Epigallocatechin-3-gallate Suppresses Galactose-α1,4-galactose-β1,4-glucose Ceramide Expression in TNF-α Stimulated Human Intestinal Epithelial Cells Through Inhibition of MAPKs and NF-κB

Intestinal epithelial cells (IECs) have been known to produce galactose-α1,4-galactose-β1,4-glucose ceramide (Gb3) that play an important role in the mucosal immune response. The regulation of Gb3 is important to prevent tissue damage causing shiga like toxin. Epigallocatechin-3-gallate (EGCG) has been studied as anti-carcinogenic, anti-oxidant, anti-angiogenic, and anti-viral activities, and anti-diabetic. However, little is known between the expressions of Gb3 on IECs.
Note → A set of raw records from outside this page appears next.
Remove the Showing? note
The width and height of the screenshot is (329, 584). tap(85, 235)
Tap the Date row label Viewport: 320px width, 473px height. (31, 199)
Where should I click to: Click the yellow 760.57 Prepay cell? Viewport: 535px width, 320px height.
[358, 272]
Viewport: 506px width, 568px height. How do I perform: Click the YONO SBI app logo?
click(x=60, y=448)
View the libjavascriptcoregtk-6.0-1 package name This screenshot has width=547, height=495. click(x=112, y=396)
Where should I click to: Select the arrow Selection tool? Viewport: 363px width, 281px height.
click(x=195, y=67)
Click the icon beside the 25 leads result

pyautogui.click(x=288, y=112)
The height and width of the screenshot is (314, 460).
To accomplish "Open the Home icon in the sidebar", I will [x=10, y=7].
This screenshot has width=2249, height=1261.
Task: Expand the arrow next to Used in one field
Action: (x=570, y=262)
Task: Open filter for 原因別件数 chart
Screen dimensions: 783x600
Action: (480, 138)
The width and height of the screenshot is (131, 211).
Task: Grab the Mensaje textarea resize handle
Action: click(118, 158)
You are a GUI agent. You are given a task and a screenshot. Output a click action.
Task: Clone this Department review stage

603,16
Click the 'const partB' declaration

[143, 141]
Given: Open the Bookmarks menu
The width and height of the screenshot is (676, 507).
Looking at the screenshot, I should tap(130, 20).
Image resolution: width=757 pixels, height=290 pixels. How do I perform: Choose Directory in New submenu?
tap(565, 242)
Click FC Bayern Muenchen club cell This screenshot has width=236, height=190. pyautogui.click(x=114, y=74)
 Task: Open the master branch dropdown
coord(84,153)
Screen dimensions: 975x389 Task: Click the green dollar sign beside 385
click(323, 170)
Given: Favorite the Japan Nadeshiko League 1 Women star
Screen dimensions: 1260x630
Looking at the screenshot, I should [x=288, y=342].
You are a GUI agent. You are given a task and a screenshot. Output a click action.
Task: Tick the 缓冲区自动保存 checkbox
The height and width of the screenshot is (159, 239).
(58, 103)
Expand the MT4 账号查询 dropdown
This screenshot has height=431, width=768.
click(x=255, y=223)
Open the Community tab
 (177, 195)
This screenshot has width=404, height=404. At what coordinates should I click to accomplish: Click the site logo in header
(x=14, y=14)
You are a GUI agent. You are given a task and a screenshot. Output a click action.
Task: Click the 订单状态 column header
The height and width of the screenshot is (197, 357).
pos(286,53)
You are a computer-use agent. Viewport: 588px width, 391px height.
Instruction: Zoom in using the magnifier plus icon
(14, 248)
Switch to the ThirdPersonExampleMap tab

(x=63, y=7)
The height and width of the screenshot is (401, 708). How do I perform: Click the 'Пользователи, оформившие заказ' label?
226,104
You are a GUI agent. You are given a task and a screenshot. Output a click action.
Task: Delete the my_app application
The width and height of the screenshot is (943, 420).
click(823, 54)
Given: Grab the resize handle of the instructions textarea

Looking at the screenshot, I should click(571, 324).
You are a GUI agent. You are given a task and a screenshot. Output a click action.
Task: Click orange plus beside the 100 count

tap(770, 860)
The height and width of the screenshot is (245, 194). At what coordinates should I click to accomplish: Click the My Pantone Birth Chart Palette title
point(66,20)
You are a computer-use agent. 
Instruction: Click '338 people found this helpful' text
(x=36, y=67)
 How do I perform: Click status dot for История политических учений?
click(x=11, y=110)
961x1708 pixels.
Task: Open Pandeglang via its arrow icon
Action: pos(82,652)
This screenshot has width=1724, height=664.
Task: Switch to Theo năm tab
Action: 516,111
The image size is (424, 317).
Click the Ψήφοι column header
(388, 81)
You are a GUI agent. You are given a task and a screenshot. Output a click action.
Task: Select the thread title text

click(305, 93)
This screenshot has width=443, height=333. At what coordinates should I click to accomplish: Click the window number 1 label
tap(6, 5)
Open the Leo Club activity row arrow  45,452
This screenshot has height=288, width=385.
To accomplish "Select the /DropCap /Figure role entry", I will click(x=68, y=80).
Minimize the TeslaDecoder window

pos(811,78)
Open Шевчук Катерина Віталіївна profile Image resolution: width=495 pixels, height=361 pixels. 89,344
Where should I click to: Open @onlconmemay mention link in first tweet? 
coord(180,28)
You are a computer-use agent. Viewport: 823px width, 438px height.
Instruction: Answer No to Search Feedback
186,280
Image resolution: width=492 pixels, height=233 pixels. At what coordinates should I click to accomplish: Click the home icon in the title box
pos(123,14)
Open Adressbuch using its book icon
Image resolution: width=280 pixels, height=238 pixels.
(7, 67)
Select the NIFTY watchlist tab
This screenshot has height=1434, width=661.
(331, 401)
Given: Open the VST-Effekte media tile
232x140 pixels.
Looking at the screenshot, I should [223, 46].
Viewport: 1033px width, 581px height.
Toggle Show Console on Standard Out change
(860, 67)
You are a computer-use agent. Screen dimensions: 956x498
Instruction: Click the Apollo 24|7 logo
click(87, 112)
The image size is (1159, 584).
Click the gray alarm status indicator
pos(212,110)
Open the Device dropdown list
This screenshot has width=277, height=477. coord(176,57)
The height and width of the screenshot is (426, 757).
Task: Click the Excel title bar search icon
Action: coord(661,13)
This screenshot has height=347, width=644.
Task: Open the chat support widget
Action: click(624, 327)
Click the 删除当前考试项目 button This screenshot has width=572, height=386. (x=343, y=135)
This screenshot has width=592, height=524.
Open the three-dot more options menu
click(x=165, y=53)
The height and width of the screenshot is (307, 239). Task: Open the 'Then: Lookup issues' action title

The aim of this study was to examine the inhibitory effect of EGCG, a major ingredient of green tea, on Gb3 production via mitogen-activated protein kinases (MAPKs) and nuclear factor-kappa B (NF-κB) in the TNF-α stimulated human colon epithelial cells, HT29. To investigate how Gb3 is regulated, ceramide glucosyltransferase (CGT), lactosylceramide synthase (GalT2), and Gb3 synthase (GalT6) were analyzed by RT-PCR in HT 29 cells exposed to TNF-α in the presence or absence of EGCG. EGCG dose-dependently manner, inhibits TNF-α induced Gb3 expression by blocking in both the MAPKs and NF-κB pathways in HT29 cells. TNF-α enhanced CGT, GalT2 and GalT6 mRNA levels and EGCG suppressed the level of these enzymes enhanced by TNF-α treatment.